# Entries provided:
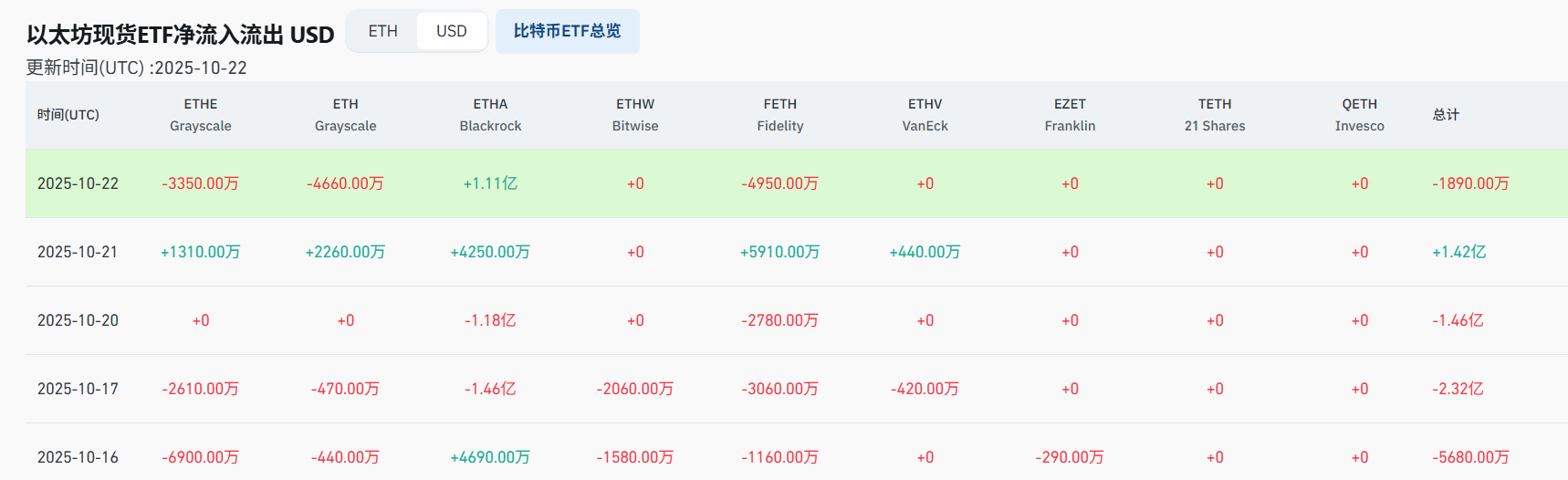Image resolution: width=1568 pixels, height=480 pixels.
Task: Select the 2025-10-21 date cell
Action: [x=78, y=252]
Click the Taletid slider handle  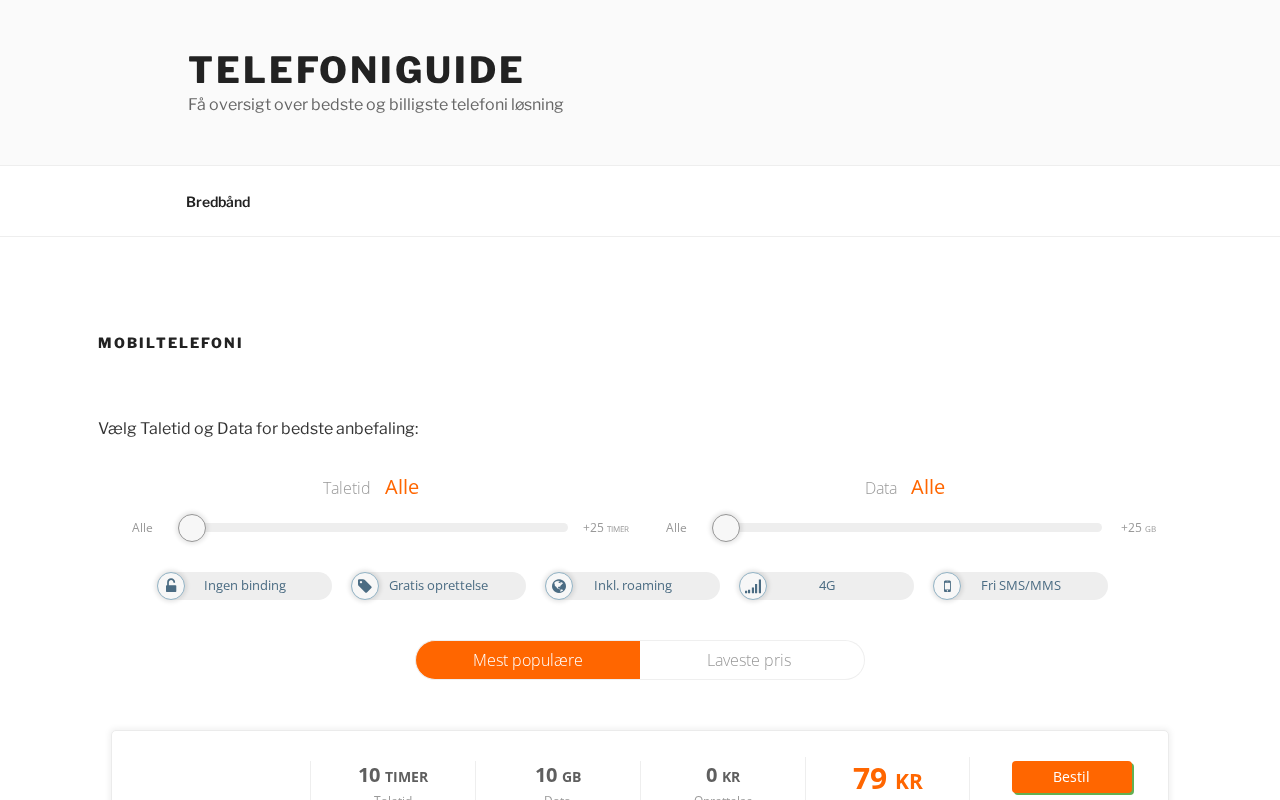(x=192, y=528)
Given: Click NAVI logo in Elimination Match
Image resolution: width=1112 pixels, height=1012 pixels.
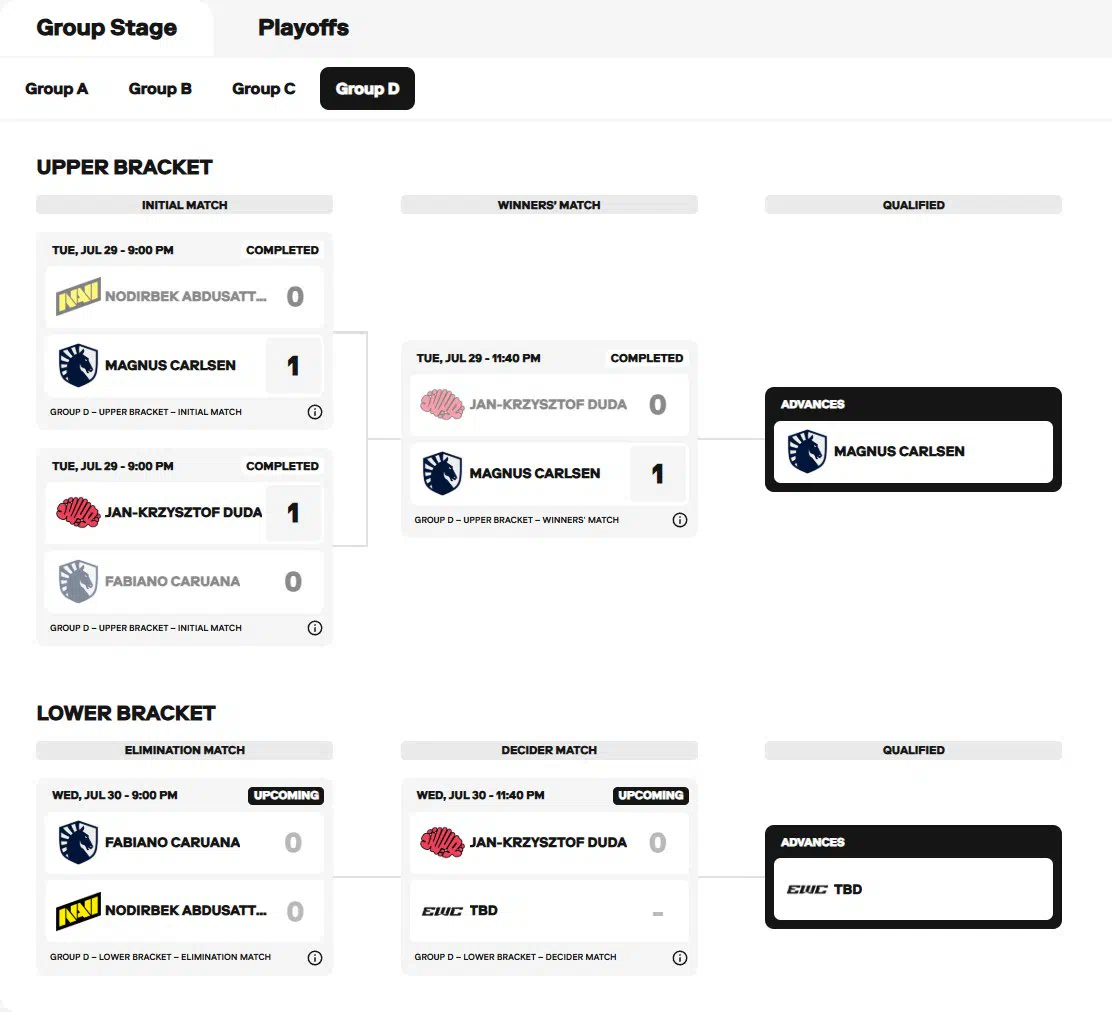Looking at the screenshot, I should 78,911.
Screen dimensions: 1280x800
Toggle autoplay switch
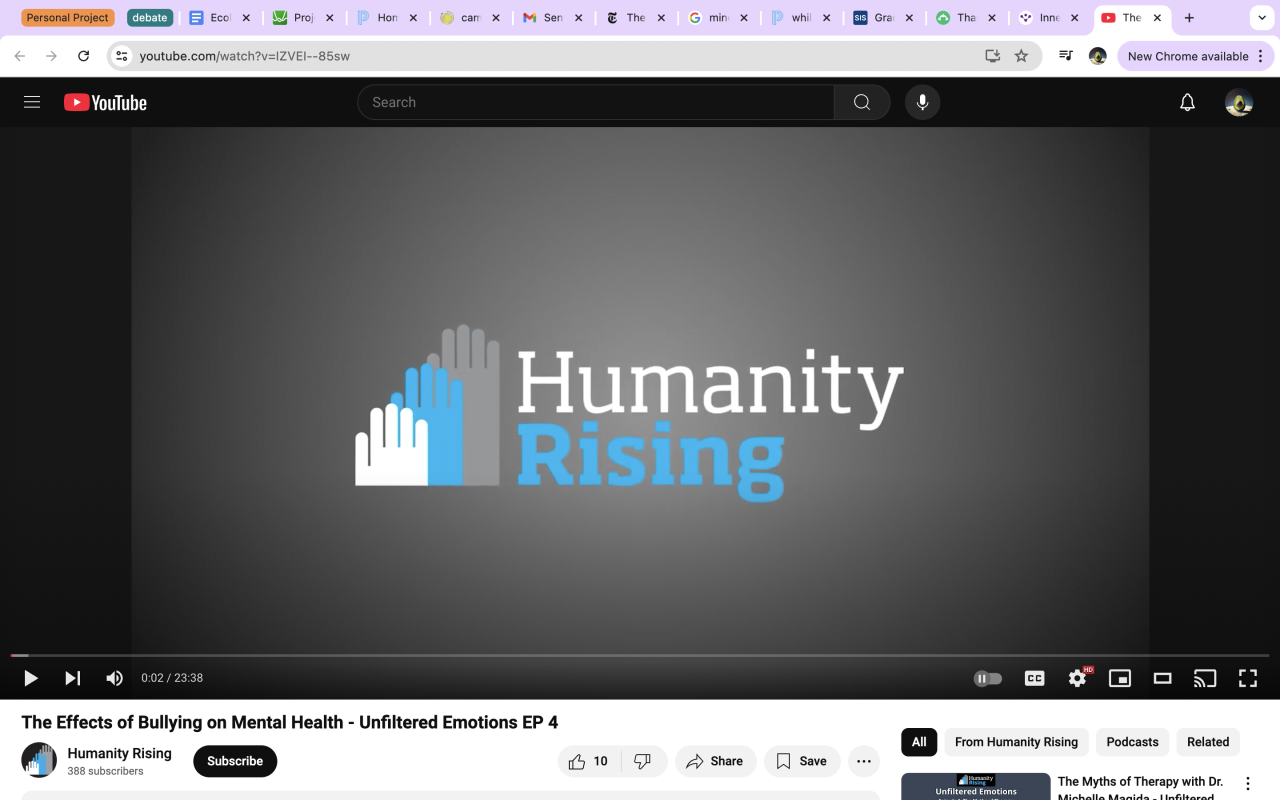[988, 678]
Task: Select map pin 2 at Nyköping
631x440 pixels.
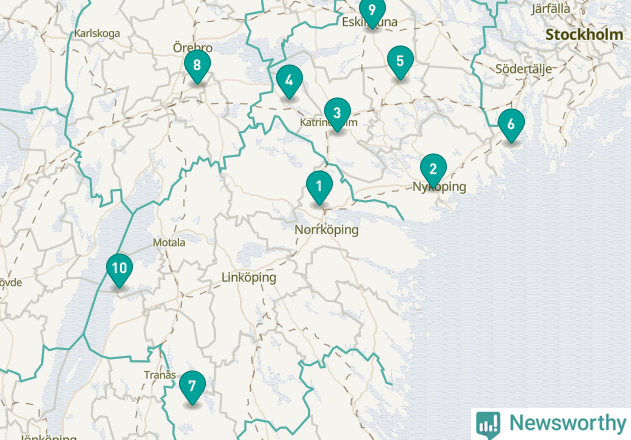Action: (433, 170)
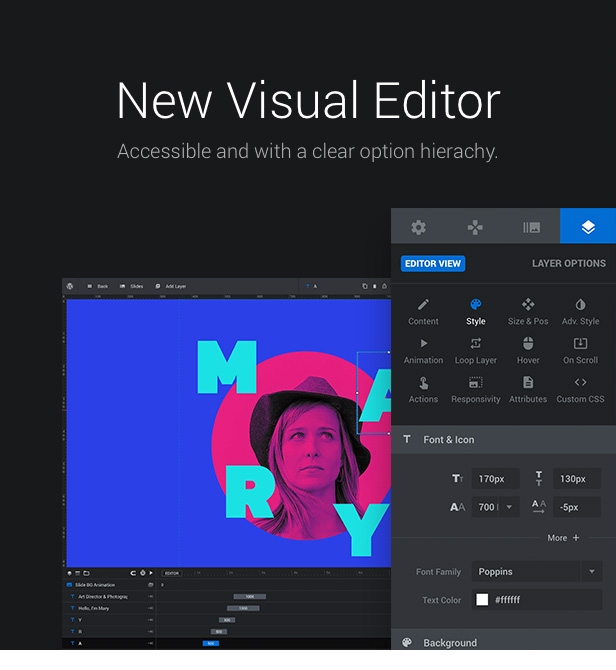Expand More font options
The height and width of the screenshot is (670, 616).
point(563,538)
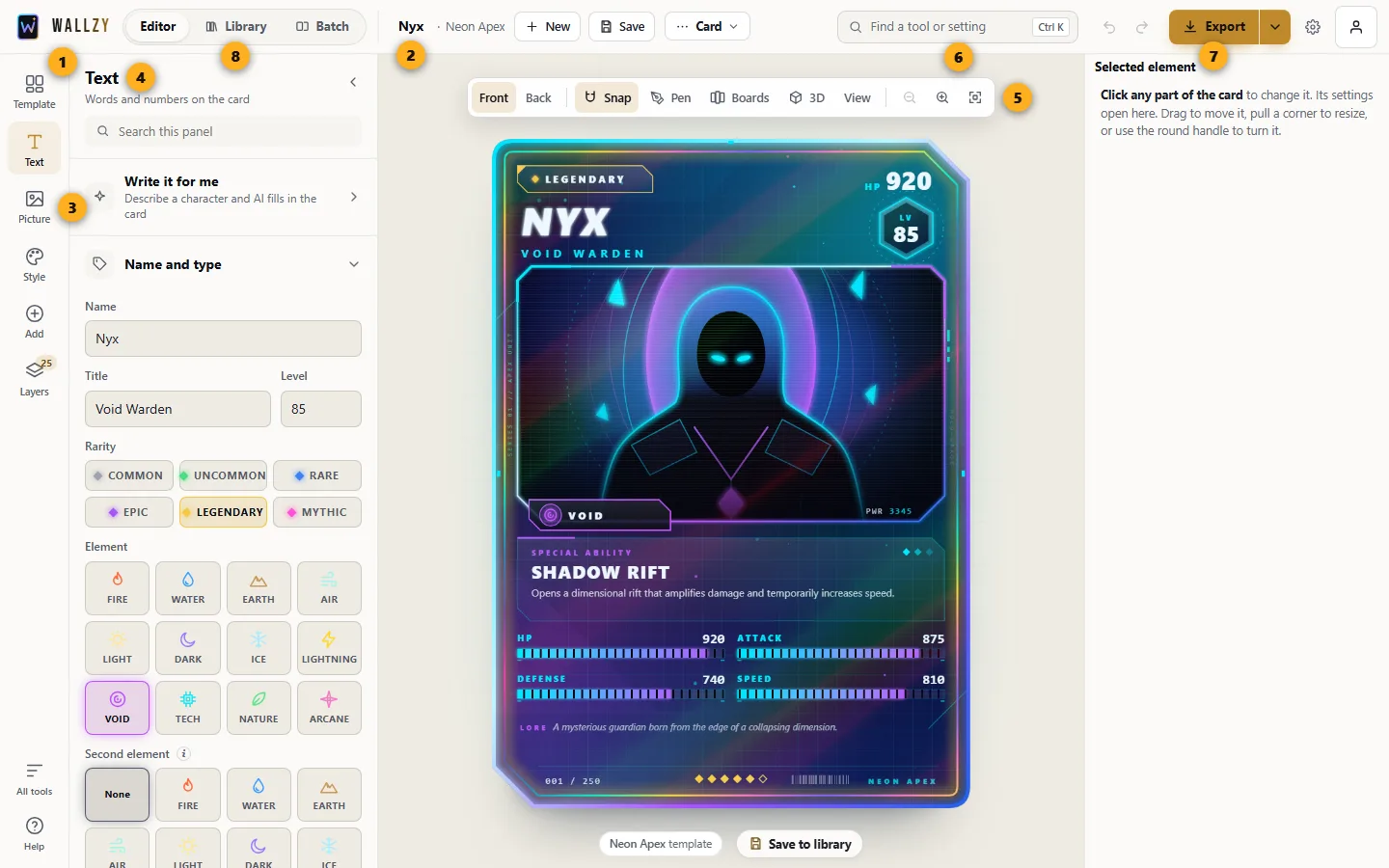Select the MYTHIC rarity option
This screenshot has width=1389, height=868.
pos(317,512)
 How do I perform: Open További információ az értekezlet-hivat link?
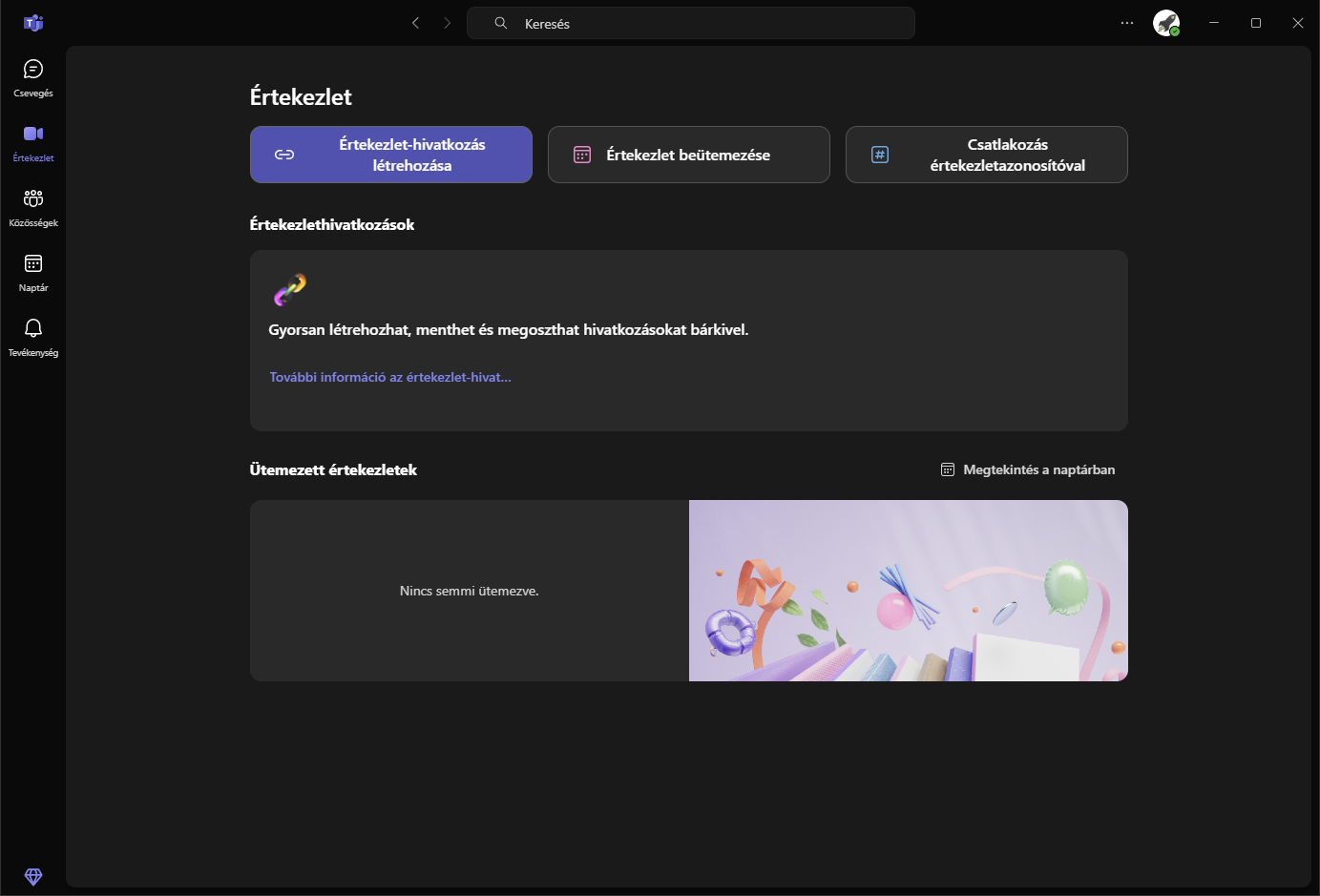pyautogui.click(x=389, y=376)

# Aim of the task:
Duplicate every line from the one containing "Task: Select map pin 2 at Nyköping" through the last line of the material above, including both ends. Leave the pictures out of your copy.

# Written response:
Task: Select map pin 2 at Nyköping
631x440 pixels.
Action: (433, 170)
Expand More font options
The height and width of the screenshot is (670, 616).
point(563,538)
Select the MYTHIC rarity option
This screenshot has width=1389, height=868.
pos(317,512)
 How do I perform: Open További információ az értekezlet-hivat link?
pyautogui.click(x=389, y=376)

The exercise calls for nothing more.